Input data: Begin

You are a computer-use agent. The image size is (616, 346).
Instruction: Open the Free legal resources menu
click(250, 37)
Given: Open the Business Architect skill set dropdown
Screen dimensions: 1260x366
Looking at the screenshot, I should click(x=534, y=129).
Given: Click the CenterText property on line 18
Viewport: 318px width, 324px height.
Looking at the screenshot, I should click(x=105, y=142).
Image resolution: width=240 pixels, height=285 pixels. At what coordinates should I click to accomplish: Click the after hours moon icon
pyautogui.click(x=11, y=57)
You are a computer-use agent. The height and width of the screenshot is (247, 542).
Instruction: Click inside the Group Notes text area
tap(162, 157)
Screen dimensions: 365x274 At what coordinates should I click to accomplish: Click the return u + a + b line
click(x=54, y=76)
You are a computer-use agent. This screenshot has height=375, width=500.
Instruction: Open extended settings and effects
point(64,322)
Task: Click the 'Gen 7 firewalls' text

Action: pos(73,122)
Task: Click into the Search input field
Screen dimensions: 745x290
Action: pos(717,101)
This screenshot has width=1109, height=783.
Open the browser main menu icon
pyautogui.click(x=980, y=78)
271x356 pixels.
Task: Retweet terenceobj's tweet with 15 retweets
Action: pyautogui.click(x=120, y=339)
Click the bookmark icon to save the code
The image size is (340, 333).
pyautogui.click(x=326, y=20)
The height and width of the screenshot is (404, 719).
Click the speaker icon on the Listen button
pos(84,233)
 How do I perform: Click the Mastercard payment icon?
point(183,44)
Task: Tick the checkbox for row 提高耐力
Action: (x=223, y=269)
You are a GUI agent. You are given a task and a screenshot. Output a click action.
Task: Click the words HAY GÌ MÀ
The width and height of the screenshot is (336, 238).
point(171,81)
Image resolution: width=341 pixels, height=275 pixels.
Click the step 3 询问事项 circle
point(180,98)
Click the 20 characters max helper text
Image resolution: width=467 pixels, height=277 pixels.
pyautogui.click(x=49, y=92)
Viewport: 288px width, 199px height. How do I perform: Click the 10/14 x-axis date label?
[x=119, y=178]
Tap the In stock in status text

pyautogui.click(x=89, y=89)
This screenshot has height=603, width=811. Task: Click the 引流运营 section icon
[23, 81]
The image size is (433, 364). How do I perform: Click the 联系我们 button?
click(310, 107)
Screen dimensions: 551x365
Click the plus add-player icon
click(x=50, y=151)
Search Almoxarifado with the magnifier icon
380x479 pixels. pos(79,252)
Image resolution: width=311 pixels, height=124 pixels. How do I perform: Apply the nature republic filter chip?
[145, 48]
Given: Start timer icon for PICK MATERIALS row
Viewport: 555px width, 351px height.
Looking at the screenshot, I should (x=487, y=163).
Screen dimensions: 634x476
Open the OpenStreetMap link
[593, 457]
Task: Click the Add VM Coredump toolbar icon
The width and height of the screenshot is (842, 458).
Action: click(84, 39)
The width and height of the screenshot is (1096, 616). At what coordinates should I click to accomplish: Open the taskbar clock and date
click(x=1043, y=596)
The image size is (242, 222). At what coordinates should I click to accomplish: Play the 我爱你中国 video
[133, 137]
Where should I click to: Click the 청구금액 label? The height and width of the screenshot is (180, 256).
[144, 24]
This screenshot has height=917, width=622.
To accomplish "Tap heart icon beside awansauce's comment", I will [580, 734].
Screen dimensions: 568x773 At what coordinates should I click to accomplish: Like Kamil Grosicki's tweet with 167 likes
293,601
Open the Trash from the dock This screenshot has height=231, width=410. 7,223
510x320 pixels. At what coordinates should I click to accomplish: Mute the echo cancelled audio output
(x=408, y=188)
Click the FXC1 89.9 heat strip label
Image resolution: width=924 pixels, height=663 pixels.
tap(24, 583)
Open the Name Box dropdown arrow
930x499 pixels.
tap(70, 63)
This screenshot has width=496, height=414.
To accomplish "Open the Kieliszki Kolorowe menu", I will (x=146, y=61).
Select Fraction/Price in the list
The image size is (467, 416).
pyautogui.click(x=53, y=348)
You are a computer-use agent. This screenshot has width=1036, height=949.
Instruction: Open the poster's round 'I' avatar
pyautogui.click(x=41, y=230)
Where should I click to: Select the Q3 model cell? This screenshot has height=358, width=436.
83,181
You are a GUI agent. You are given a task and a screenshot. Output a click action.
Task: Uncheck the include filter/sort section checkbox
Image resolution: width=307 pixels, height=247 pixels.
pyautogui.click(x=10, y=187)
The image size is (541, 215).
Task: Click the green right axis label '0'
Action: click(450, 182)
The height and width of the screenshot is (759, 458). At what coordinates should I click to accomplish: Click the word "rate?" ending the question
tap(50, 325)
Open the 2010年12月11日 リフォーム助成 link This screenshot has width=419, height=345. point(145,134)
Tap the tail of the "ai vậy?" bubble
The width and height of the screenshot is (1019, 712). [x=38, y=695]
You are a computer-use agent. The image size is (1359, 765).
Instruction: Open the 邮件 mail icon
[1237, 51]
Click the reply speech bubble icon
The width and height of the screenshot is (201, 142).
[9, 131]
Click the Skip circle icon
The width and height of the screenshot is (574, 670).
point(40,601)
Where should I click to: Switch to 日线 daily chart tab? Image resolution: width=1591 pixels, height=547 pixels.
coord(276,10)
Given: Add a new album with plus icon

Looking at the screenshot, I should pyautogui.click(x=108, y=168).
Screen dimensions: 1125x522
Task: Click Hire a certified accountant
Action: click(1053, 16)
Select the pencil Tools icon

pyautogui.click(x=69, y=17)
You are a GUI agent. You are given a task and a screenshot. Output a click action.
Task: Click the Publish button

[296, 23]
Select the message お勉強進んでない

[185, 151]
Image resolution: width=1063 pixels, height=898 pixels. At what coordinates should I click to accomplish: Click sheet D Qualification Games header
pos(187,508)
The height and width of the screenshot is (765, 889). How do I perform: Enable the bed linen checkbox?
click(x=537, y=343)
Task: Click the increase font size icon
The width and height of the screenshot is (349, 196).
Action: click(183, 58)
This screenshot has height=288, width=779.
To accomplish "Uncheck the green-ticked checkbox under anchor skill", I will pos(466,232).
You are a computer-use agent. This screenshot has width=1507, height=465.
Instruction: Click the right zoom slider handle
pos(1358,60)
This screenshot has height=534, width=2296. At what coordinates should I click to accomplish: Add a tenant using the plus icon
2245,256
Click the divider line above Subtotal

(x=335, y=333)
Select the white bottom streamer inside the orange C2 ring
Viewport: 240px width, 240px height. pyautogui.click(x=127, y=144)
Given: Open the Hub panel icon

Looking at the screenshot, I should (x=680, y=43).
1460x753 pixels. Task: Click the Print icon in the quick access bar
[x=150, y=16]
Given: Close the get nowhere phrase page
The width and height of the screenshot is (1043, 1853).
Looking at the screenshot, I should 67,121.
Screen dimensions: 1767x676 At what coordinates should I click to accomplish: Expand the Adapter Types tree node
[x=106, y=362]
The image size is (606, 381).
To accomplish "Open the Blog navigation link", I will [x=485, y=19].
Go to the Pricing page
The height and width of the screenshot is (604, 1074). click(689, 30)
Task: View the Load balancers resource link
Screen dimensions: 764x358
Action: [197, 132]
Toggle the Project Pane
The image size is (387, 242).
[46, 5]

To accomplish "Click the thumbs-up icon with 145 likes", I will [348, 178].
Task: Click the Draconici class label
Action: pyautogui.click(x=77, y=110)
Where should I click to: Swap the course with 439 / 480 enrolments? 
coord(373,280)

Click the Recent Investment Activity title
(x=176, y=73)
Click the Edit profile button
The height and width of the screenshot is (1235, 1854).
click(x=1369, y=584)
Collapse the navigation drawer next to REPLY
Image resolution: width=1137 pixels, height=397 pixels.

Input data: End

Task details
With nothing added or left out, print the data again.

Output
You are a computer-use agent. The image size is (616, 346).
Instruction: Open the Free legal resources menu
click(250, 37)
Given: Open the Business Architect skill set dropdown
Screen dimensions: 1260x366
Looking at the screenshot, I should click(x=534, y=129).
Given: Click the CenterText property on line 18
Viewport: 318px width, 324px height.
Looking at the screenshot, I should click(x=105, y=142).
Image resolution: width=240 pixels, height=285 pixels. At what coordinates should I click to accomplish: Click the after hours moon icon
pyautogui.click(x=11, y=57)
You are a computer-use agent. The height and width of the screenshot is (247, 542).
Instruction: Click inside the Group Notes text area
tap(162, 157)
Screen dimensions: 365x274 At what coordinates should I click to accomplish: Click the return u + a + b line
click(x=54, y=76)
You are a computer-use agent. This screenshot has height=375, width=500.
Instruction: Open extended settings and effects
point(64,322)
Task: Click the 'Gen 7 firewalls' text

Action: pos(73,122)
Task: Click into the Search input field
Screen dimensions: 745x290
Action: pos(717,101)
This screenshot has width=1109, height=783.
Open the browser main menu icon
pyautogui.click(x=980, y=78)
271x356 pixels.
Task: Retweet terenceobj's tweet with 15 retweets
Action: pyautogui.click(x=120, y=339)
Click the bookmark icon to save the code
The image size is (340, 333).
pyautogui.click(x=326, y=20)
The height and width of the screenshot is (404, 719).
Click the speaker icon on the Listen button
pos(84,233)
 How do I perform: Click the Mastercard payment icon?
point(183,44)
Task: Tick the checkbox for row 提高耐力
Action: (x=223, y=269)
You are a GUI agent. You are given a task and a screenshot. Output a click action.
Task: Click the words HAY GÌ MÀ
The width and height of the screenshot is (336, 238).
point(171,81)
Image resolution: width=341 pixels, height=275 pixels.
Click the step 3 询问事项 circle
point(180,98)
Click the 20 characters max helper text
Image resolution: width=467 pixels, height=277 pixels.
pyautogui.click(x=49, y=92)
Viewport: 288px width, 199px height. How do I perform: Click the 10/14 x-axis date label?
[x=119, y=178]
Tap the In stock in status text

pyautogui.click(x=89, y=89)
This screenshot has height=603, width=811. Task: Click the 引流运营 section icon
[23, 81]
The image size is (433, 364). How do I perform: Click the 联系我们 button?
click(310, 107)
Screen dimensions: 551x365
Click the plus add-player icon
click(x=50, y=151)
Search Almoxarifado with the magnifier icon
380x479 pixels. pos(79,252)
Image resolution: width=311 pixels, height=124 pixels. How do I perform: Apply the nature republic filter chip?
[145, 48]
Given: Start timer icon for PICK MATERIALS row
Viewport: 555px width, 351px height.
Looking at the screenshot, I should (x=487, y=163).
Screen dimensions: 634x476
Open the OpenStreetMap link
[593, 457]
Task: Click the Add VM Coredump toolbar icon
The width and height of the screenshot is (842, 458).
Action: click(84, 39)
The width and height of the screenshot is (1096, 616). At what coordinates should I click to accomplish: Open the taskbar clock and date
click(x=1043, y=596)
The image size is (242, 222). At what coordinates should I click to accomplish: Play the 我爱你中国 video
[133, 137]
Where should I click to: Click the 청구금액 label? The height and width of the screenshot is (180, 256).
[144, 24]
This screenshot has height=917, width=622.
To accomplish "Tap heart icon beside awansauce's comment", I will [580, 734].
Screen dimensions: 568x773 At what coordinates should I click to accomplish: Like Kamil Grosicki's tweet with 167 likes
293,601
Open the Trash from the dock This screenshot has height=231, width=410. 7,223
510x320 pixels. At what coordinates should I click to accomplish: Mute the echo cancelled audio output
(x=408, y=188)
Click the FXC1 89.9 heat strip label
Image resolution: width=924 pixels, height=663 pixels.
tap(24, 583)
Open the Name Box dropdown arrow
930x499 pixels.
tap(70, 63)
This screenshot has width=496, height=414.
To accomplish "Open the Kieliszki Kolorowe menu", I will (x=146, y=61).
Select Fraction/Price in the list
The image size is (467, 416).
pyautogui.click(x=53, y=348)
You are a computer-use agent. This screenshot has width=1036, height=949.
Instruction: Open the poster's round 'I' avatar
pyautogui.click(x=41, y=230)
Where should I click to: Select the Q3 model cell? This screenshot has height=358, width=436.
83,181
You are a GUI agent. You are given a task and a screenshot. Output a click action.
Task: Uncheck the include filter/sort section checkbox
Image resolution: width=307 pixels, height=247 pixels.
pyautogui.click(x=10, y=187)
The image size is (541, 215).
Task: Click the green right axis label '0'
Action: click(450, 182)
The height and width of the screenshot is (759, 458). At what coordinates should I click to accomplish: Click the word "rate?" ending the question
tap(50, 325)
Open the 2010年12月11日 リフォーム助成 link This screenshot has width=419, height=345. point(145,134)
Tap the tail of the "ai vậy?" bubble
The width and height of the screenshot is (1019, 712). [x=38, y=695]
You are a computer-use agent. The image size is (1359, 765).
Instruction: Open the 邮件 mail icon
[1237, 51]
Click the reply speech bubble icon
The width and height of the screenshot is (201, 142).
[9, 131]
Click the Skip circle icon
The width and height of the screenshot is (574, 670).
point(40,601)
Where should I click to: Switch to 日线 daily chart tab? Image resolution: width=1591 pixels, height=547 pixels.
coord(276,10)
Given: Add a new album with plus icon

Looking at the screenshot, I should pyautogui.click(x=108, y=168).
Screen dimensions: 1125x522
Task: Click Hire a certified accountant
Action: click(1053, 16)
Select the pencil Tools icon

pyautogui.click(x=69, y=17)
You are a GUI agent. You are given a task and a screenshot. Output a click action.
Task: Click the Publish button

[296, 23]
Select the message お勉強進んでない

[185, 151]
Image resolution: width=1063 pixels, height=898 pixels. At what coordinates should I click to accomplish: Click sheet D Qualification Games header
pos(187,508)
The height and width of the screenshot is (765, 889). How do I perform: Enable the bed linen checkbox?
click(x=537, y=343)
Task: Click the increase font size icon
The width and height of the screenshot is (349, 196).
Action: click(183, 58)
This screenshot has height=288, width=779.
To accomplish "Uncheck the green-ticked checkbox under anchor skill", I will pos(466,232).
You are a computer-use agent. This screenshot has width=1507, height=465.
Instruction: Click the right zoom slider handle
pos(1358,60)
This screenshot has height=534, width=2296. At what coordinates should I click to accomplish: Add a tenant using the plus icon
2245,256
Click the divider line above Subtotal

(x=335, y=333)
Select the white bottom streamer inside the orange C2 ring
Viewport: 240px width, 240px height. pyautogui.click(x=127, y=144)
Given: Open the Hub panel icon

Looking at the screenshot, I should (x=680, y=43).
1460x753 pixels. Task: Click the Print icon in the quick access bar
[x=150, y=16]
Given: Close the get nowhere phrase page
The width and height of the screenshot is (1043, 1853).
Looking at the screenshot, I should 67,121.
Screen dimensions: 1767x676 At what coordinates should I click to accomplish: Expand the Adapter Types tree node
[x=106, y=362]
The image size is (606, 381).
To accomplish "Open the Blog navigation link", I will [x=485, y=19].
Go to the Pricing page
The height and width of the screenshot is (604, 1074). click(689, 30)
Task: View the Load balancers resource link
Screen dimensions: 764x358
Action: [197, 132]
Toggle the Project Pane
The image size is (387, 242).
[46, 5]

To accomplish "Click the thumbs-up icon with 145 likes", I will [348, 178].
Task: Click the Draconici class label
Action: pyautogui.click(x=77, y=110)
Where should I click to: Swap the course with 439 / 480 enrolments? 
coord(373,280)

Click the Recent Investment Activity title
(x=176, y=73)
Click the Edit profile button
The height and width of the screenshot is (1235, 1854).
click(x=1369, y=584)
Collapse the navigation drawer next to REPLY
Image resolution: width=1137 pixels, height=397 pixels.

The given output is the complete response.